Los niños reaccionan vivamente a su medio ambiente. A pesar de su gran capacidad de adaptación, el efecto acumulativo de las privaciones económicas, culturales y sociales puede llegar a ser desastroso. La pobreza de un medio físico y la dificultad de inserción del medio social pueden ser corregidos por lo menos en cierta medida con recursos compensatorios no formales. Cuando la infancia está interrumpida por la guerra o por explosiones de violencias sociables muy intensas, la capacidad de jugar está muchas veces atacada, y se hace importante el ayudar a ofrecer espacios de juego privilegiados y hasta, a veces, en condiciones extremas, ayudar a algunos niños a reaprender a jugar.
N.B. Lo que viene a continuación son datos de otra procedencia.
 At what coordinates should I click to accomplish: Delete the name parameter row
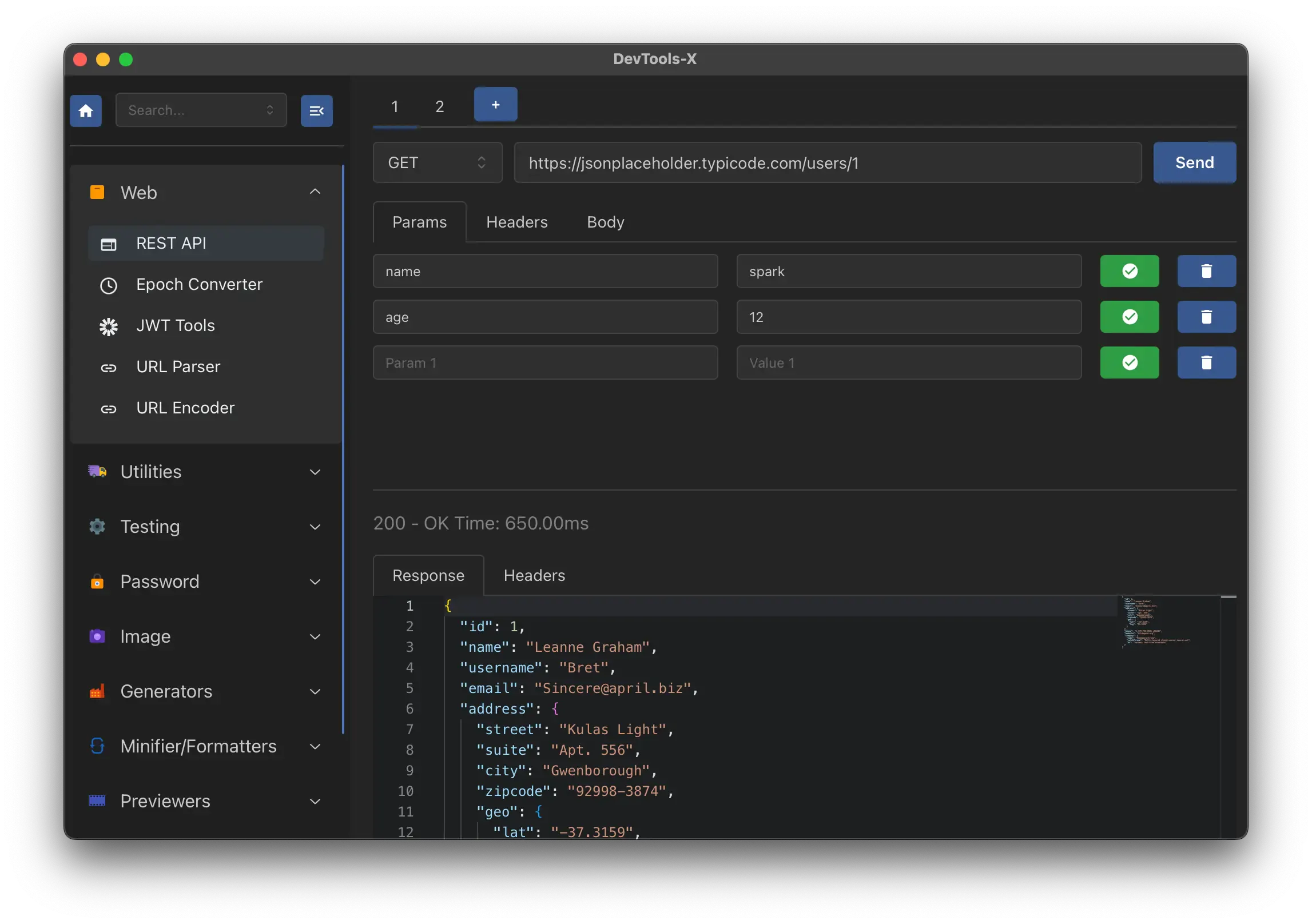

En un medio ambiente de violencia permanente debida a la guerra o a situaciones socioeconómicas extremadamente serias, los niños están, como los adultos, obligados a luchar diariamente para defender su supervivencia; los puntos de referencia están borrados y el juego ya no cumple el papel esencial que permite socializar según reglas conocidas y aceptadas en una misma cultura: todo está dando la vuelta, ya que se debe sobrevivir con toda urgencia. Las fronteras de la vida, del sufrimiento y de la muerte ya no tienen el mismo significado; la moral y los valores positivos que intentan transmitir los adultos ya no pueden apoyarse en una realidad concreta. Poder contribuir a jugar en tiempos de guerra es un medio de preservar una salud mental sana a pesar de todo.
Sin tener que padecer en este momento las limitaciones que conllevan las situaciones de guerra, algunos barrios urbanos muy desfavorecidos tienen que encarar situaciones de extrema miseria. Poder seguir jugando, poder jugar a pesar de todo, es el primer elemento de supervivencia que hay que mantener en la vida de los niños socialmente perturbados.
La ludoteca debe influir, en su medida y con los limitados recursos, en el modelo de la sociedad para favorecer espacios lúdicos para los niños. Debemos respetar el universo del niño, alimentarlo con elementos de su cultura dándole siempre el derecho de jugar. A pesar del reconocimiento teórico de este derecho al juego, existen sociedades que aplican este principio de manera muy diferente.
En nuestras sociedades de abundancia, hay todavía muchos niños privados de juguetes, mientras que otros muchos están saturados de los mismos; la misión esencial de dichos juguetes es sustituir la presencia de los adultos. Por muchas razones legítimas, el adulto muchas veces se olvida de su propia infancia estando preocupado por su vida diaria, su supervivencia y su trabajo. Este olvido comprensible, pero cuestionable, de las principales características de la infancia, hace que el adulto empuje al niño a veces demasiado temprano hacia la edad adulta, olvidándose de que un niño feliz es un niño que puede vivir plenamente su infancia.
Todos tenemos buenos recuerdos de los principales juegos de nuestra infancia. Cualquiera que sea el juego o el medio particular donde nos hemos criado, todos tenemos un recuerdo de nuestro juego más lindo, del que jugábamos con nuestros padres, nuestros hermanos o nuestros amigos. Sin embargo, para nosotros los adultos, interpretar lo que significa jugar para un niño no es siempre fácil, porque esta interpretación varía de una persona a otra.
¿Trabajar o jugar? Ahí está la pregunta. Varias escuelas de psicología se confrontan. El único verdadero consenso es cuando rememoramos los juegos de nuestra infancia. Jugar por jugar es escoger libremente. La verdad es que este concepto es difícil de aplicar. A veces, el adulto interpreta como un juego una actividad que no es lúdica y otras veces no cree que el niño está jugando cuando en realidad lo está. Dentro del marco proyecto «Una ludoteca para ti». Nos hemos reunido aquí para reflexionar sobre el juego, un derecho que, en realidad, no siempre respetamos. Como adultos responsables y conscientes, debemos tratar de sacar el mejor provecho de este tipo de servicio: las ludotecas constituyen lugares adaptados a la necesidad de jugar que tienen los niños. Esto no significa que el niño no deba respetar consignas y reglas de funcionamiento. Al contrario, en la ludoteca aprende el niño a respetar a los demás en un medio adaptado a sus necesidades. Pero, la ludoteca no es la escuela ni el kinder, ni tampoco es un jardín infantil.